**GIVEN TEXT:**

** BEGIN **

It is my favorite breed of horses. Brumby's. I learned to like them from watching The man from Snowy river!


----------



## RegalCharm (Jul 24, 2008)

*Gender:* Masculine *Usage:* Scottish, English *Pronounced:* KEN-ith [key] 


Anglicized form of both *COINNEACH* and *CINÁED*. This name was borne by the Scottish king Kenneth (Cináed) mac Alpin, who united the Scots and Picts in the 9th century. It was popularized outside of Scotland by Sir Walter Scott, who used it for the hero in his novel 'The Talisman' (1825). A famous bearer was the British novelist Kenneth Grahame (1859-1932), who wrote 'The Wind in the Willows'.


----------



## my2geldings (Feb 18, 2008)

Well when I first joined I had 2 geldings. I now have a mare AND a gelding so my name doesn't quite work but that's ok. My mare's big enough to pass for a gelding :lol:


----------



## Britt (Apr 15, 2008)

My username's just a shortening of my real name Brittany... Brittany means 'From Britain'... very dull if you ask me...


----------



## Salty_alydaR (Mar 24, 2008)

hmm..well, my username is Charmer's show name, which was his racing name.

and Victoria means victory in some language..i think its swedish..idk i forgot:lol:


----------



## ilovemyhorsies (Mar 9, 2008)

GeminiJumper said:


> i don't know what Amber means...but that's my name!


*Amber - Female Name**Name Meaning:*
Muslim female name meaning "amber, brownish-yellow," or "jewel." ...*Origin:* *African*


----------



## ilovemyhorsies (Mar 9, 2008)

*Name: *Caitlin 
*Meaning:* Pure
*Origin:* Greek


----------



## TwendeHaraka (Oct 5, 2008)

My user name is my horse's name, which means "Run Fast..."

He used to be a racehorse.


----------

** END **

**SOURCE EXCERPT:**
** BEGIN **

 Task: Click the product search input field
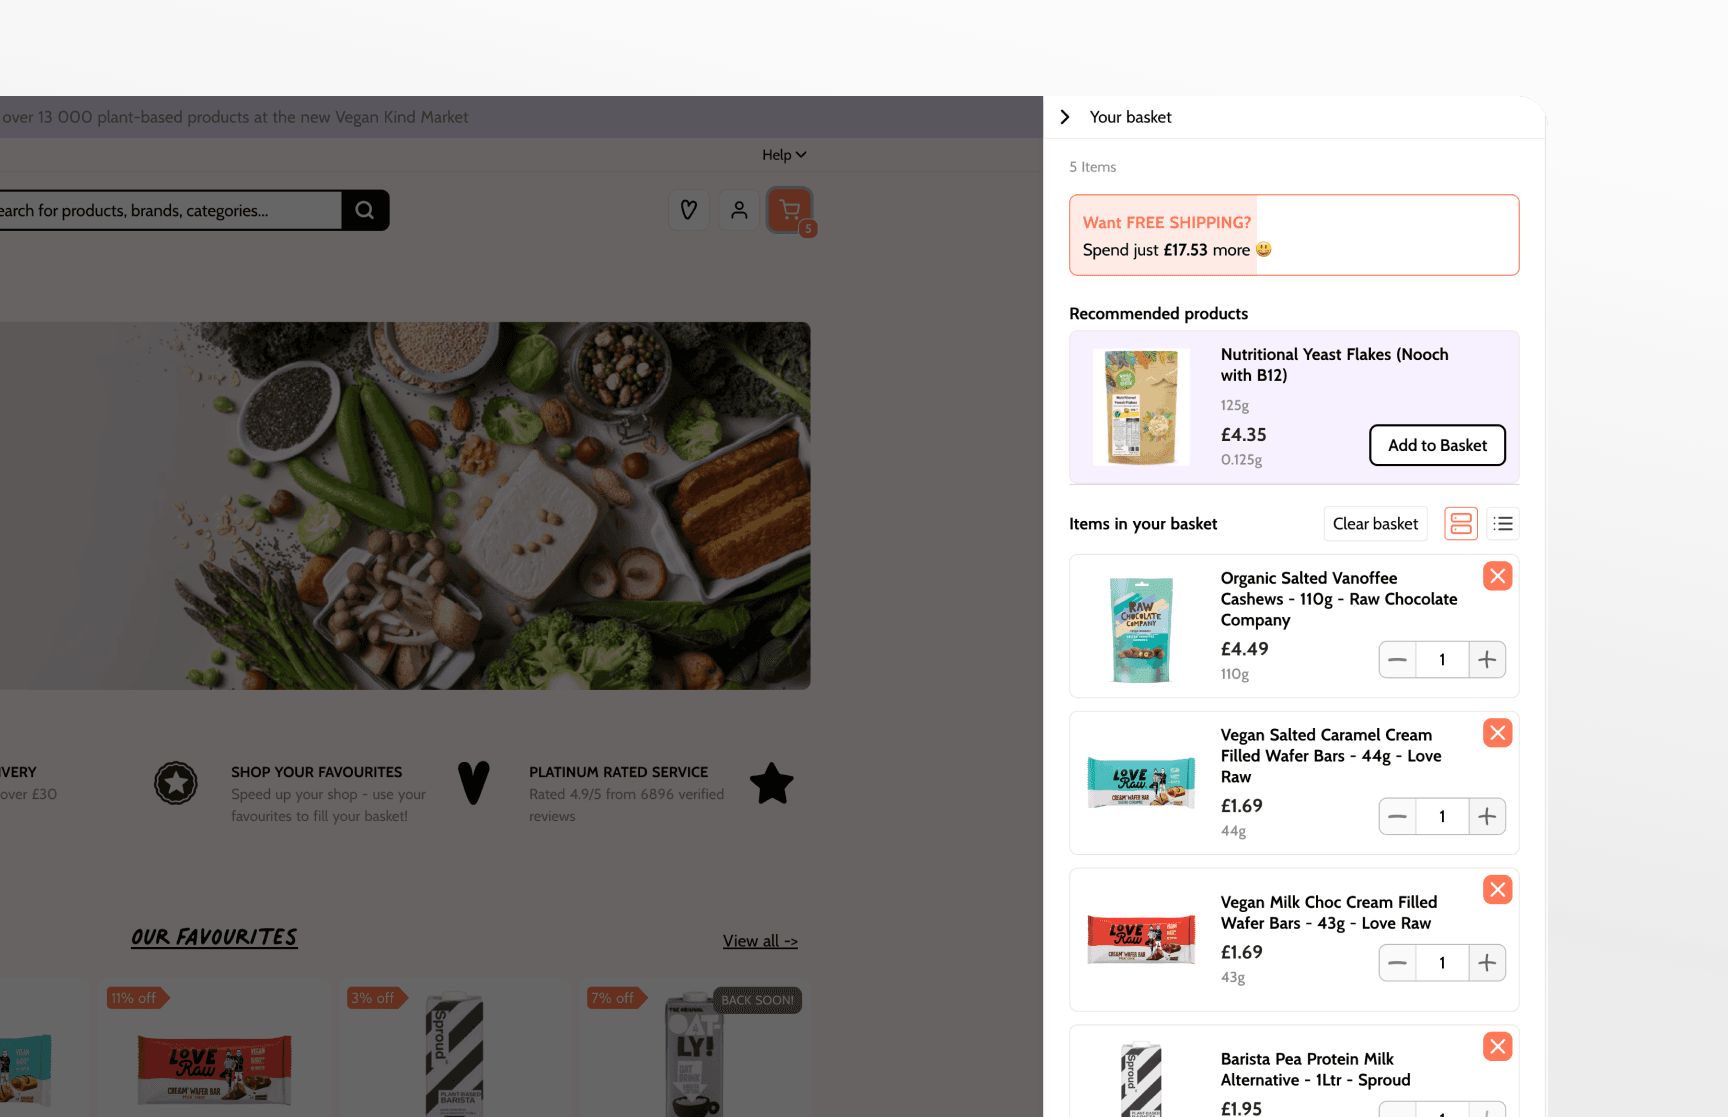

** END **

**EXERCISE GOAL:**
In the forum thread on username meanings, reproduce word for word the passage that begins with "## Britt (Apr" and ends with "(Mar 24, 2008)".

**RESPONSE TO THIS EXERCISE:**
## Britt (Apr 15, 2008)

My username's just a shortening of my real name Brittany... Brittany means 'From Britain'... very dull if you ask me...


----------



## Salty_alydaR (Mar 24, 2008)